Оба поглядели друг на друга, один — сидя, другой — стоя, молча смерили друг друга глазами, должно быть вспоминая, что им известно друг о друге, чтобы представить себе, как им впредь держаться друг с другом, каждый спрашивая себя, с кем ему придется отныне иметь дело, когда они будут встречаться тут и там. Таким образом, сверля друг друга взглядом, они, я сказал бы, повторяли одну из картин художника — «Двое у забора», на которой два старика, внезапно представ друг перед другом в оливково-зеленом свете, два издавна знакомых старика, соседи по саду, словно впервые в этот миг с удивлением видят друг друга в состоянии обоюдной обороны. И мне представляется, что у художника вертелся на языке совсем другой вопрос, когда он наконец спросил:
— Каким же образом, Йенс? Как ты собираешься следить за выполнением приказа?

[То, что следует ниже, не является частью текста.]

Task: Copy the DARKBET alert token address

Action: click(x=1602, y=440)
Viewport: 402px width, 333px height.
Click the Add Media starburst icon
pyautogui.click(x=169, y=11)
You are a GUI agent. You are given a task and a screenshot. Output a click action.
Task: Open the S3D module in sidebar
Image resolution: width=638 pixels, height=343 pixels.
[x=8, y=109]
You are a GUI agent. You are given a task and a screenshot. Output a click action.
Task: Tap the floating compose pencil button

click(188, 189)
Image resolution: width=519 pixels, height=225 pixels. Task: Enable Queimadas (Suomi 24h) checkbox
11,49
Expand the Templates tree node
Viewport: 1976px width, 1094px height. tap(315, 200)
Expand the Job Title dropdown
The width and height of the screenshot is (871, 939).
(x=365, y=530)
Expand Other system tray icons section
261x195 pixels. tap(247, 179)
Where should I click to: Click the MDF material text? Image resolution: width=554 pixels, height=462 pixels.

Прослушав на сей раз дружескую фамильярность в интонации художника, отец заявил:
— А вот увидишь, Макс!
Тогда художник встал и, слегка склонив голову набок, смерил отца взглядом так, словно ему уже ясно, на что тот способен, а когда отец счел своевременным снять с гвоздя накидку и, расставив ноги, стал скреплять полы зажимом, художник сказал:
— Оба мы из Глюзерупа, верно? — На что отец, не поднимая головы:
— Из собственной шкуры не выскочишь, будь ты сто раз из Глюзерупа!
— А тогда следи за мной в оба! — напутствовал его художник.
— Как-нибудь. Поживем — увидим! — сказал отец, протягивая руку. И тот ударил по ней, да так и не выпустил, пока они шли к порогу. Только перед выходом в сад пальцы их разомкнулись.
Отец стоял вплотную к двери, почти притиснутый к ней художником, и это мешало ему увидеть дверную ручку; нашаривая у себя под боком, он несколько раз промахнулся, но наконец нащупал, да сразу же и надавил, чтобы как можно скорее очутиться за пределами досягаемости художника.